Mathematical models are used to simulate the transmission dynamics of the disease and to predict the number of cases in a population. The models take into account various factors such as the incubation period of the virus, the rate of transmission and the susceptibility of individuals in the population. Different types of models can be used to study mpox, including compartmental models, network models and spatial models. Compartmental models divide the population into groups based on their infection status, while network models consider the interactions between individuals in the population. Spatial models take into account the geographical distribution of the disease and the movement of infected individuals. The results of these models can inform public health interventions and strategies to prevent the spread of mpox. 3 For example, they can help identify high-risk populations and areas and guide resource allocation for disease control and prevention efforts. 4
It is important to note that while modelling can provide valuable insights into the spread and impact of mpox, it is only one aspect of a comprehensive approach to disease control and prevention. 5 It is essential to complement modelling with other methods, such as surveillance, laboratory testing and vaccine deployment, to effectively control and prevent the spread of the disease.
This cutting-edge study suggests a novel hybrid strategy for improving the daily cumulative confirmed and fatality counts of mpox predicting accuracy. The proposed methodology is based on a filter and different linear and nonlinear time series models. To accomplish this, using the Hodrick–Prescott filter, the initial time series of cumulative confirmed cases and death counts is divided into two new subseries: the nonlinear long-term trend series and a residual series. Four well-known time series models, including the auto-regressive (AR), auto-regressive moving average (ARMA), non-parametric auto-regressive (NPAR) and artificial neural networks (ANN), as well as all of their conceivable model combinations, were taken into consideration to predict the filtered subseries. In order to get the final estimates for mpox that were one day ahead of the total number of confirmed cases and death cases, the different prediction models were immediately combined. The introduction of this new hybrid approach proposed based on filtering and various combinations of linear and nonlinear time series models will improve the accuracy of time series modelling and forecasting in infectious disease modelling and forecasting. This will be an essential contribution to literature. Once more, the suggested approach can be generalized and evaluated for different data sets related to infectious diseases, such as COVID-19 confirmed cases, death counts and recovered cases just as it were implemented in.6,7 It can also be applied in all areas where time series modelling is implemented.
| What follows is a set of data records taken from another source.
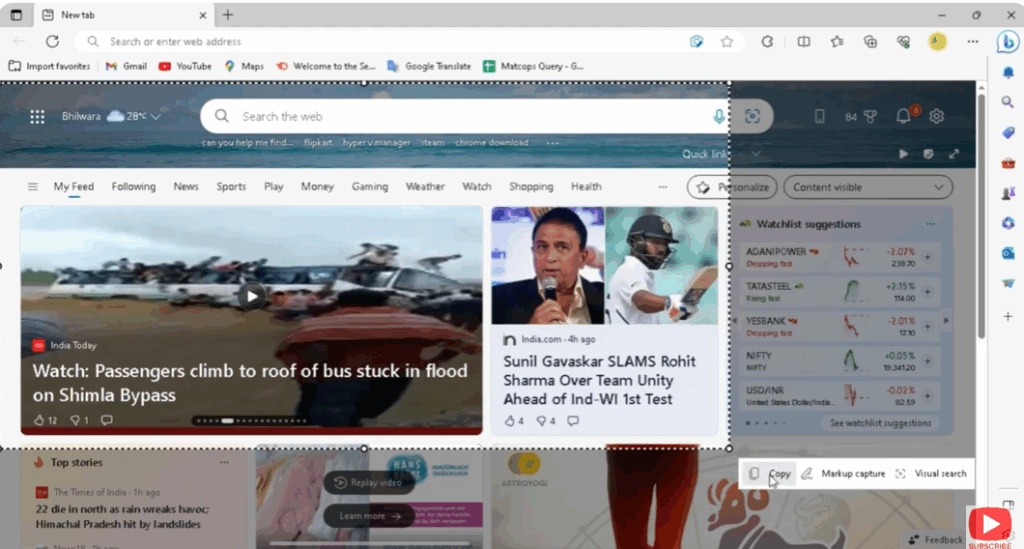The width and height of the screenshot is (1024, 549).
Task: Open the browser Extensions puzzle icon
Action: click(768, 42)
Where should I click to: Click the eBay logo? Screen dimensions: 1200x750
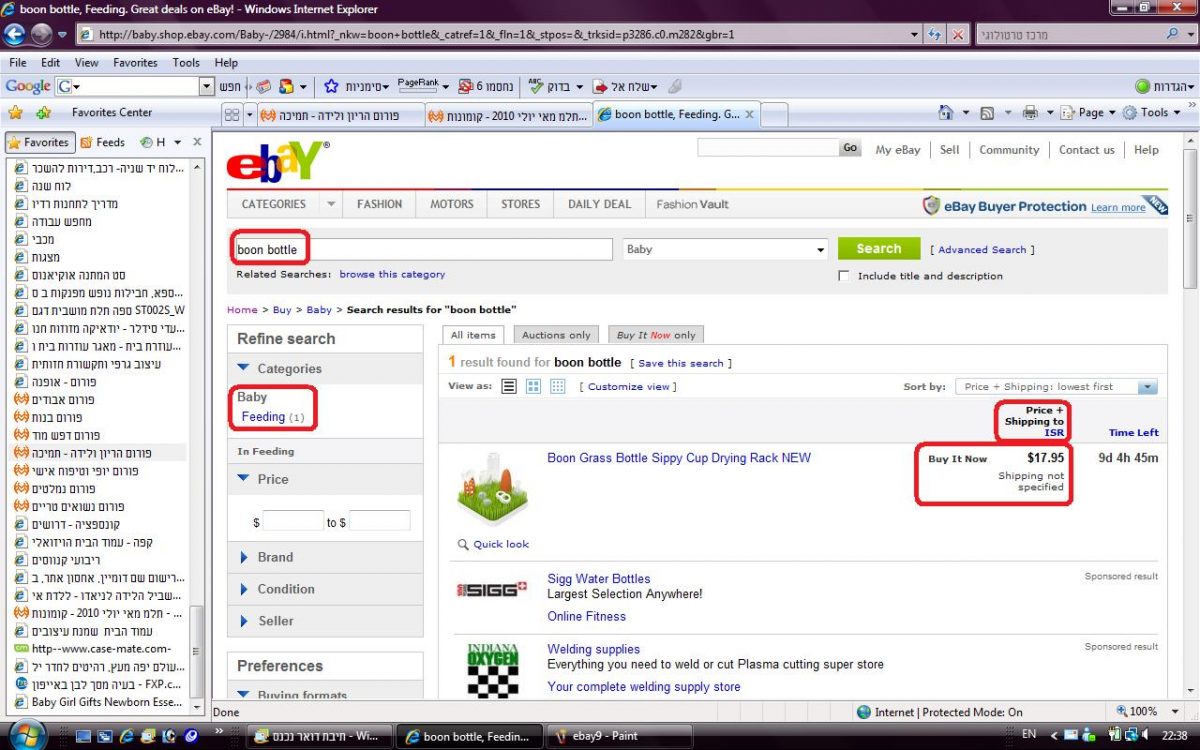[x=277, y=161]
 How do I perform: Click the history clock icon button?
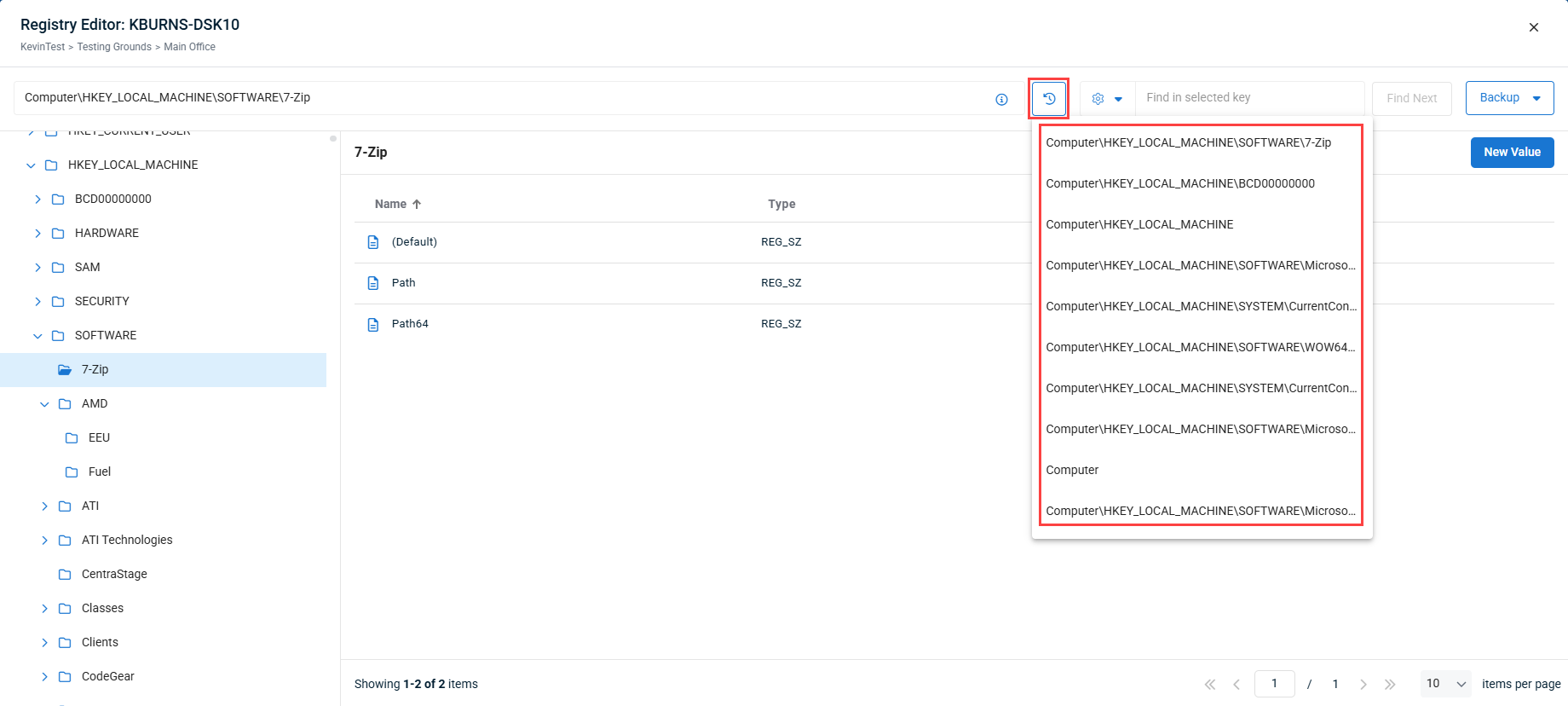pyautogui.click(x=1049, y=99)
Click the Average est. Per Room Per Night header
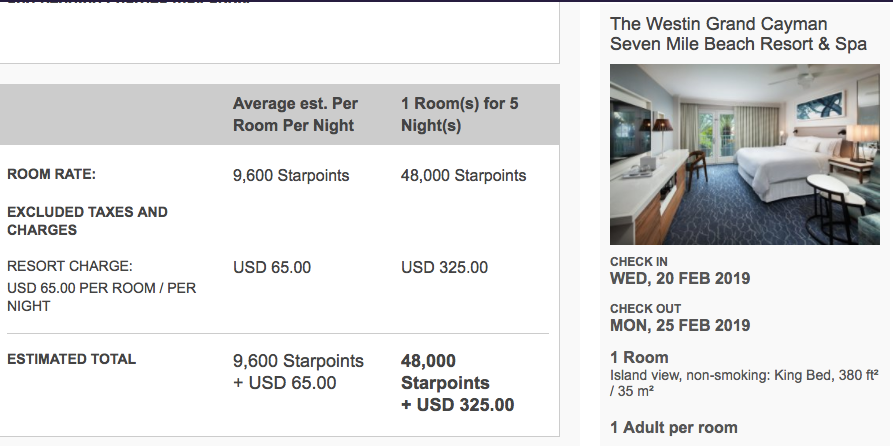The height and width of the screenshot is (446, 893). (x=295, y=114)
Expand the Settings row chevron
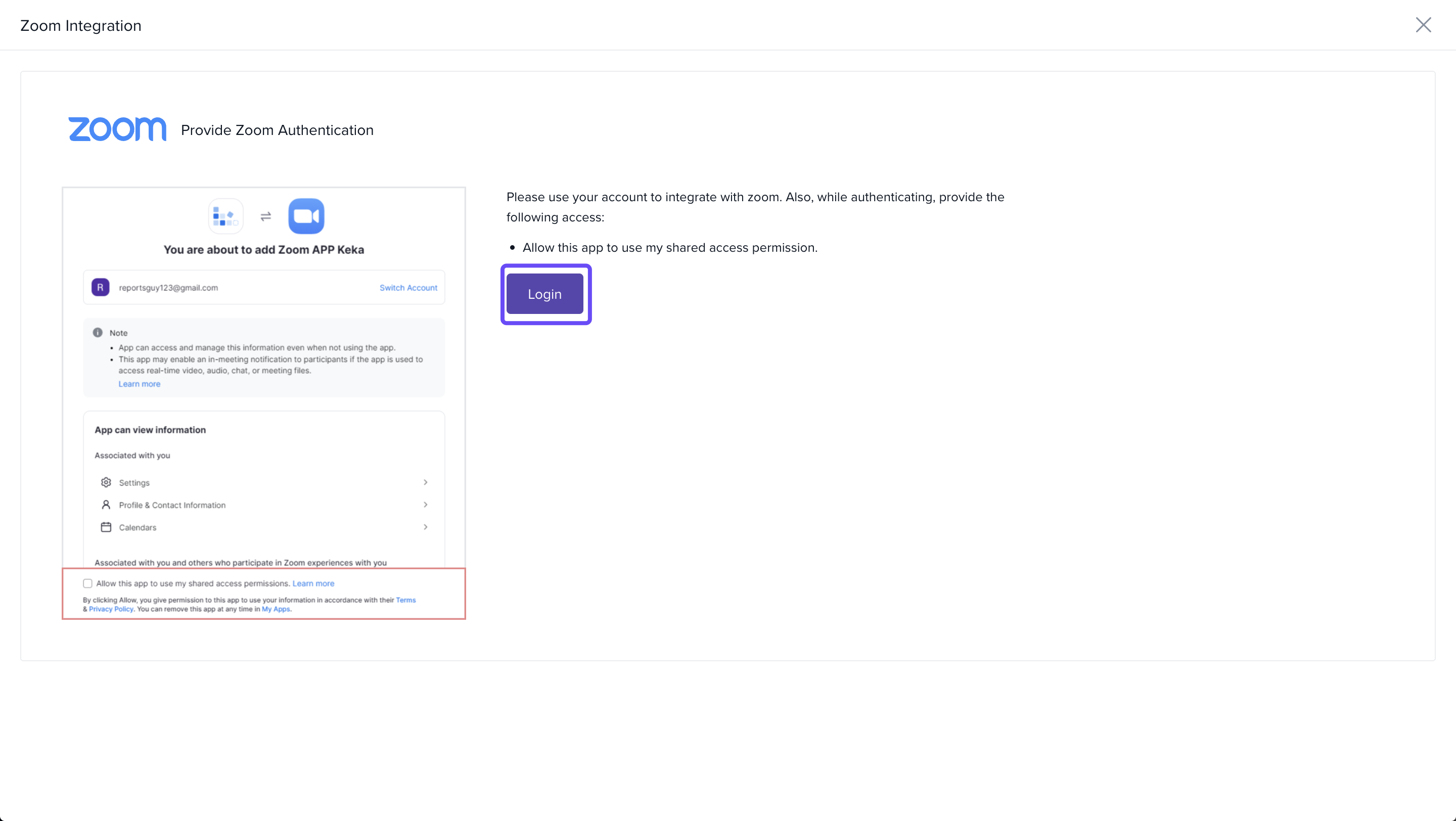This screenshot has height=821, width=1456. coord(426,483)
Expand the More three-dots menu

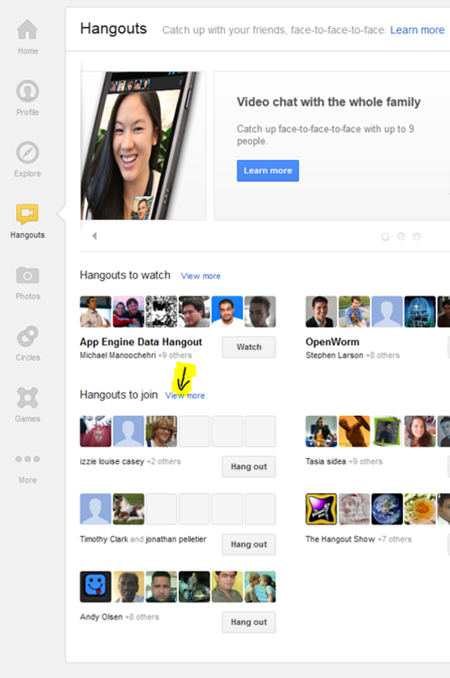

The rest of the work is organized as follows. Section 2 provides an overview of the literature review and related studies. The general methodology of the suggested hybrid forecasting method is described in Section 3. The suggested modelling methodology is empirically tested in Section 4 utilizing a time series of daily mpox cumulative confirmed cases and deaths. Section 5 provides a discussion of the results and comparison with existing literature. Finally, Section 6 presents conclusions, limitations and future research directions.
Literature reviews and related works
According to the World Health Organization (WHO), mpox virus (MPV) presents similar symptoms to smallpox and can spread to all areas.8,9 In 1970, the first recorded case of human MPV infection was in a 9-month-old boy in the Democratic Republic of the Congo, as reported by the WHO 8 and the Centers for Disease Control and Prevention (CDC). 10 MPV has become one of the leading orthodox viruses that infect humans. Recently, the number of reported MPV cases increased significantly compared to previous decades.8,10 The CDC reports that as of 2 August 2022, there have been 25,391 confirmed cases of MPV globally, with 25,047 instances in nonendemic regions (countries without a history of recorded cases) and 344 cases in endemic regions (countries with a history of documented cases). 10 Although the main source of the presence of MPV in humans is currently unknown, studies have proposed that animals such as rodents and non-human primates may be potential reservoirs.8,10 Globally, there have been a total of 21,099 confirmed cases as of 28 July 2022. Similar to this, 42 nations in the five WHO regions have also recorded one fatality from MPV infection. 8
Ninety-eight percent of the confirmed cases, or the majority of them, have been recorded after May 2022. The MPV has had a significant impact on people's lives and the global economy, particularly in respect of the management of the infection and the lookout for efficient local or national initiatives. There are several mathematical and statistical models and techniques that have been successfully utilized to study how epidemic illnesses and pandemics behave. In 11 researchers conducted a study to forecast human mpox based on human judgement utilizing probabilistic models. They suggested that forecasting based on human judgement can generate probabilistic predictions for public health importance.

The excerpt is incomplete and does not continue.